Some of you may recall the song by Tanya Tucker called Lizzie and The Rain Man that tells the story of just such a man. The lyrics begin with:
He came ridin' in on the sunrise of a hot west Texas day
A fancy man in a painted wagon with some fancy things to say
Looks like you folks need some water, well water is my game
And for the small price of $100 I betcha I can make it rain…
It goes on to tell the story about how the Rainmaker would employ someone to beat a drum and someone to keep a fire going as that was his method for making it rain. Noise and smoke.
During the great cannonades of wars, it was noted that rain always followed those engagements. This was probably due to the drops of rain forming around the residue of the burned gunpowder as it wafted into the atmosphere. So, the rainmakers of the day latched onto such information and legends were formed.
It appears to Ol’ Dutch that just such a service might be needed in the days ahead as many parts of the Southwest are suffering horribly with dry conditions. And while I do not personally know of anyone with a wagon and a drum or even a cannon, Ol’ Dutch has been known to make it rain about everywhere he goes.
Why just a few years ago Miss Trixie and Ol’ Dutch took a trip Westward to the land of fruits and nuts, California, and soon after began a time of copious rainfall and a winter of record snowfalls.
That next summer, they were skiing on July 4, no joke. My trips to the normally dry South Padre Island means those poor people will have rain all winter and I can ruin a Spring Break faster than a wife can spend your paycheck.
Normally all I need to do is get out my fishing pole and the Heavens open, and the rains descend like in the times of Jonah. Or was that, Noah? I guess they both got wet, and Ol’ Dutch is oft seen to be a certified Rain Man in the places he has been.
Miss Trixie and I have had a winter sojourn in North Texas this past year and these poor people are so tired of the rains that they are about to take up a collection just to see us leave. Every other week since mid-March, storms delivering six-plus inches of rain have left them all soggy and unable to even plant gardens, so I guess it's about time for us to head out for our next rain making location.
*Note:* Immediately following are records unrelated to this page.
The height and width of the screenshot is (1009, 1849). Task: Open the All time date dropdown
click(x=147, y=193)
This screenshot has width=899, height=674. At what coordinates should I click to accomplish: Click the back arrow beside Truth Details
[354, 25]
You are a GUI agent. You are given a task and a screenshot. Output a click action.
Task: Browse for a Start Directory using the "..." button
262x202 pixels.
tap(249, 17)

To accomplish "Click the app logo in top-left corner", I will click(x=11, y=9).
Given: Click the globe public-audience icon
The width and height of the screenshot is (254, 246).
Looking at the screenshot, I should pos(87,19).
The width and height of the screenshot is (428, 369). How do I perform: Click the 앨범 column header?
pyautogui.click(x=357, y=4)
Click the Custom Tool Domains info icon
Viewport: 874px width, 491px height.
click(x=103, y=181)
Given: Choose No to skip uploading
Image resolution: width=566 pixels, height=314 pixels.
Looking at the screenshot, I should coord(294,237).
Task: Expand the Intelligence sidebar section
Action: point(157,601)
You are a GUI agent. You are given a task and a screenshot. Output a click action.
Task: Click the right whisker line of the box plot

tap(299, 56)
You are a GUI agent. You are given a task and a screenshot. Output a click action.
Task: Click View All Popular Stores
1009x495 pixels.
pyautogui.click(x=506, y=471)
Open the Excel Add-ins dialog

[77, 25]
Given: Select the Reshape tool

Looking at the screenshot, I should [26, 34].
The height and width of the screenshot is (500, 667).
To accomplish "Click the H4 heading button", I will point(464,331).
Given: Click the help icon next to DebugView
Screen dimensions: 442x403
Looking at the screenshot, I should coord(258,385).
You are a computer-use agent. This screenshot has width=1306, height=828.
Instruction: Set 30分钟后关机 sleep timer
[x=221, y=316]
Until now no one has seemed too anxious to pay Ol’ Dutch for his services which seems a little bit odd since they do pay the weatherman for his and all he does is report on what may occur. That seems just a tad messed up to me.
It may be time for Ol’ Dutch to pull out all the stops and get me a painted wagon, an old dapple gray mare and have Miss Trixie dress up like the black-haired, gypsy girl she is and start traveling the circuit. We can set up shop at farmers markets, craft and trade shows, county fairs and church garage sales and really put on a great demonstration of modern science. Well, something like that.
Patented elixirs will be sold, wordy speeches will be made, and you too may get a chance to beat the drum or keep the fire burning all in an effort to alleviate the drought.
Rest assured, The Rain Man is coming and this year I have two fishing poles with which to wizard that reluctant rain from the sky so you may want to look on Amazon for a raft while they are still available. Ol’ Dutch seems to be able to make it start but for the life of me cannot figure out how to make it stop. You may want to come up with another remedy for that, ASAP.